What We Learned: Trading Alex DeBrincat was perfectly reasonable
Hard to believe we’re already in the Spin Zone, but we definitely are.
Here's Chicago Blackhawks general manager Kyle Davidson talking about what he got back in the Alex DeBrincat trade, finally brought to fruition after a couple of weeks of rumors: "That [trade was about] not only the return we got but also [about] the flexibility it gave us to either add younger players to the roster [or] use our cap space to add more assets. That all goes into the 'return' for Alex."
And this is certainly not to defend the return for DeBrincat, a two-time 40-goal scorer who's only 24, because it was absolutely underwhelming — a total ripoff by a general manager like Pierre Dorion, who is not traditionally known for ripping off anyone. A first-, second- and third-round pick is not an acceptable return for a player with DeBrincat's profile, especially when it's from a team absolutely laden with quality prospect talent. To not get a Jacob Bernard-Docker or Yegor Sokolov back from the Ottawa Senators is kind of astounding.

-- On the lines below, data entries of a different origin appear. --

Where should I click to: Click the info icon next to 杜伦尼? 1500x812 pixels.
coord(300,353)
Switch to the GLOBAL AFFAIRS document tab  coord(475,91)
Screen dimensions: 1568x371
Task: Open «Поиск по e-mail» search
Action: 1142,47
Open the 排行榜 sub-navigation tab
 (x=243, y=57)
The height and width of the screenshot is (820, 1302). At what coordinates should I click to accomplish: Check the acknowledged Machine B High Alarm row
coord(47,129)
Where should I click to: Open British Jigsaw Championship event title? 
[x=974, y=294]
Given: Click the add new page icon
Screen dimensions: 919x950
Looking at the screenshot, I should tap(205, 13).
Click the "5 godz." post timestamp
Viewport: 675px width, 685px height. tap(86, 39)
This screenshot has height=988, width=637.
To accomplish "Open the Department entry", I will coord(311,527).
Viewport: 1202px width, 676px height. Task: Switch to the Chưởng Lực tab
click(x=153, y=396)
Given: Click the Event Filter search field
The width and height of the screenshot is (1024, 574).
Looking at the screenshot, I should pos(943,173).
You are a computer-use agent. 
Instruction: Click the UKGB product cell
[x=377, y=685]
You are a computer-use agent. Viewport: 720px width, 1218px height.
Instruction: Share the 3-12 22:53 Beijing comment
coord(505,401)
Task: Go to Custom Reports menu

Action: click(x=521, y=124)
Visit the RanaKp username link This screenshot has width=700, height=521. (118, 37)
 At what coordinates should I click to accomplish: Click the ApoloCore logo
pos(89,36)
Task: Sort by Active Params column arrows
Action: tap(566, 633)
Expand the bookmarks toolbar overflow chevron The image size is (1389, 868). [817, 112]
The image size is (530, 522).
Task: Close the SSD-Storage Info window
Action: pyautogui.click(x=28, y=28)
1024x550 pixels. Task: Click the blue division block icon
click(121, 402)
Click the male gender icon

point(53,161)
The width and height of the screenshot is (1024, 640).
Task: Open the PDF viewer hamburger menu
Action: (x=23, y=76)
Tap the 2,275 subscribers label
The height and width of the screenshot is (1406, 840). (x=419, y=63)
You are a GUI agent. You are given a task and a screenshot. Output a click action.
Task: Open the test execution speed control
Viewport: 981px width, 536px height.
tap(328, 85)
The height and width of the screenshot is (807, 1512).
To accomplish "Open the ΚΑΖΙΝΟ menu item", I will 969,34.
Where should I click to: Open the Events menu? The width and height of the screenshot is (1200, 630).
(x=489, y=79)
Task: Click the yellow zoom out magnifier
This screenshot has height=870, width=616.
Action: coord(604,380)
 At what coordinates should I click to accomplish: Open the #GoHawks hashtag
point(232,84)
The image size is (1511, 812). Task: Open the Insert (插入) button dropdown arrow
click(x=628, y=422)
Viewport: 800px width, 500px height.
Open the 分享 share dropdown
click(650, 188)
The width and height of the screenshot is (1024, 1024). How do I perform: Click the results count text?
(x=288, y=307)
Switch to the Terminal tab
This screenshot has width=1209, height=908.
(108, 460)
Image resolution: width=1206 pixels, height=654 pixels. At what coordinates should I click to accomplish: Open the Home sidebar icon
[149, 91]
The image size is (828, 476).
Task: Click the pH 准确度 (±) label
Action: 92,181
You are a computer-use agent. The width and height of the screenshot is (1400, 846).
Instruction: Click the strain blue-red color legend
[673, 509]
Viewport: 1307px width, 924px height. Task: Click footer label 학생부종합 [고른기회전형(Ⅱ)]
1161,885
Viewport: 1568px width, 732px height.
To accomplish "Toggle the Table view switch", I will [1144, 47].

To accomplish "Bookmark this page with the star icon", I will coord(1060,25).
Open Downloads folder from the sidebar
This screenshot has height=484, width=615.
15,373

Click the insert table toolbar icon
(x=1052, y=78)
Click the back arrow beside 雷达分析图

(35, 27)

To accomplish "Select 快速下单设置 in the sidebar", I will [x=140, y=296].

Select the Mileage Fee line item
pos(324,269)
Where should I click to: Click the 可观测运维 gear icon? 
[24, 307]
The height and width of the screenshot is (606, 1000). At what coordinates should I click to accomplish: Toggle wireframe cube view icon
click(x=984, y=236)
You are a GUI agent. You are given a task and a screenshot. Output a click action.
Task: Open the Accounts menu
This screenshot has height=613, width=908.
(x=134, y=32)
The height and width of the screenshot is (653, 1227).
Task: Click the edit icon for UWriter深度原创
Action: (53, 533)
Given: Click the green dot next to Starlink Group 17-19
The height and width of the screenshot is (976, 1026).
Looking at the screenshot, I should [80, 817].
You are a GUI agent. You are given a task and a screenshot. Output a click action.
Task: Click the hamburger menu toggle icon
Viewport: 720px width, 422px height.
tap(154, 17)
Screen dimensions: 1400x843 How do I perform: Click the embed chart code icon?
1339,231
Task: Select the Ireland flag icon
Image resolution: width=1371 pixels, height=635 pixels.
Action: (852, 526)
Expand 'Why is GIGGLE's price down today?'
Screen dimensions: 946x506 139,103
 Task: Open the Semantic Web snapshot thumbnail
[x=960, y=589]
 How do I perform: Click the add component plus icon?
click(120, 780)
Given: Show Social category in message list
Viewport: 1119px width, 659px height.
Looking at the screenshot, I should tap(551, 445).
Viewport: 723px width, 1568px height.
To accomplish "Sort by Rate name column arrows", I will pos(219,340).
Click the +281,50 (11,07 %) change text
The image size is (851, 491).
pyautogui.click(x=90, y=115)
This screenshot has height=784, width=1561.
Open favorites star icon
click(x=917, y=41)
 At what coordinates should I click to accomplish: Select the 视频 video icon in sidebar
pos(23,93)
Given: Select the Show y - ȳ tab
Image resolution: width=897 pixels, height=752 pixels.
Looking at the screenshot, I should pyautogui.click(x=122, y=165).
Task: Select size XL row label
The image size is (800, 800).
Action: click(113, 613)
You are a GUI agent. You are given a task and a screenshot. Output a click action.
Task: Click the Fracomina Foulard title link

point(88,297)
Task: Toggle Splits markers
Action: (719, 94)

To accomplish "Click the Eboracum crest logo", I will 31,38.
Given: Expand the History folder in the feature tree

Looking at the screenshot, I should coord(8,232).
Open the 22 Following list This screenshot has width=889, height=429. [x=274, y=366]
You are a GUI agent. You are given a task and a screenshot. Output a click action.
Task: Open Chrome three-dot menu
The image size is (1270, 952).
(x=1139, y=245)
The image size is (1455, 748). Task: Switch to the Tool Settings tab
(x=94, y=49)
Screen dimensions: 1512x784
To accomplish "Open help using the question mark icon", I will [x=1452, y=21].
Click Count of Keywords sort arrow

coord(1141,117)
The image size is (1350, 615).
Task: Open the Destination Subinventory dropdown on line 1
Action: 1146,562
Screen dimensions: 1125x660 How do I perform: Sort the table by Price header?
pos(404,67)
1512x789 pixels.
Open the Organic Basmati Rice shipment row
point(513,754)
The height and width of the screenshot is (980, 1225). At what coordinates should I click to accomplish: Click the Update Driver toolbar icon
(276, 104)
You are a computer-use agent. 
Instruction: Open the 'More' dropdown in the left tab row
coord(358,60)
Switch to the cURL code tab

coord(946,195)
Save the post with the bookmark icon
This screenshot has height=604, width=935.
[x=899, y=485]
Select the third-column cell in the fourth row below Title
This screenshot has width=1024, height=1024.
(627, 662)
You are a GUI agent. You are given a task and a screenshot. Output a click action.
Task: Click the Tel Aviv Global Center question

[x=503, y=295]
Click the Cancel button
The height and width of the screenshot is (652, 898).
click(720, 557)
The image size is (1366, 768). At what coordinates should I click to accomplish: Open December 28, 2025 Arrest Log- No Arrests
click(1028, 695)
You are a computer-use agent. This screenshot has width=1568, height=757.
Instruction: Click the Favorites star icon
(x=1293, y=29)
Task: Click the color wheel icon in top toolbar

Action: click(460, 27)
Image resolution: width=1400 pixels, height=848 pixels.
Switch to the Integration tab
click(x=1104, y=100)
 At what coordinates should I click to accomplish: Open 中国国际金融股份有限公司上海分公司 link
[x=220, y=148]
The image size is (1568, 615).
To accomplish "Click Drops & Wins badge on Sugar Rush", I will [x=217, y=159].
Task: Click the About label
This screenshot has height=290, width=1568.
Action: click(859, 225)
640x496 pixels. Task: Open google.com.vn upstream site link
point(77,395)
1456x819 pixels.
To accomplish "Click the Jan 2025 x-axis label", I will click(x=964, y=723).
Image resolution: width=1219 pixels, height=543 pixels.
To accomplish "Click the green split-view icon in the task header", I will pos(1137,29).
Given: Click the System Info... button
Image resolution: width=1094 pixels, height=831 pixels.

But even if we're not defending the return, the idea that the trade was somehow beyond the pale — echoed to various extents across, several, Chicago, outlets plus a few national ones — is a bit silly, the result of local scribes being too accustomed to covering winners and not accepting that few teams in the NHL have what it takes to become competitive without a full tear-down rebuild.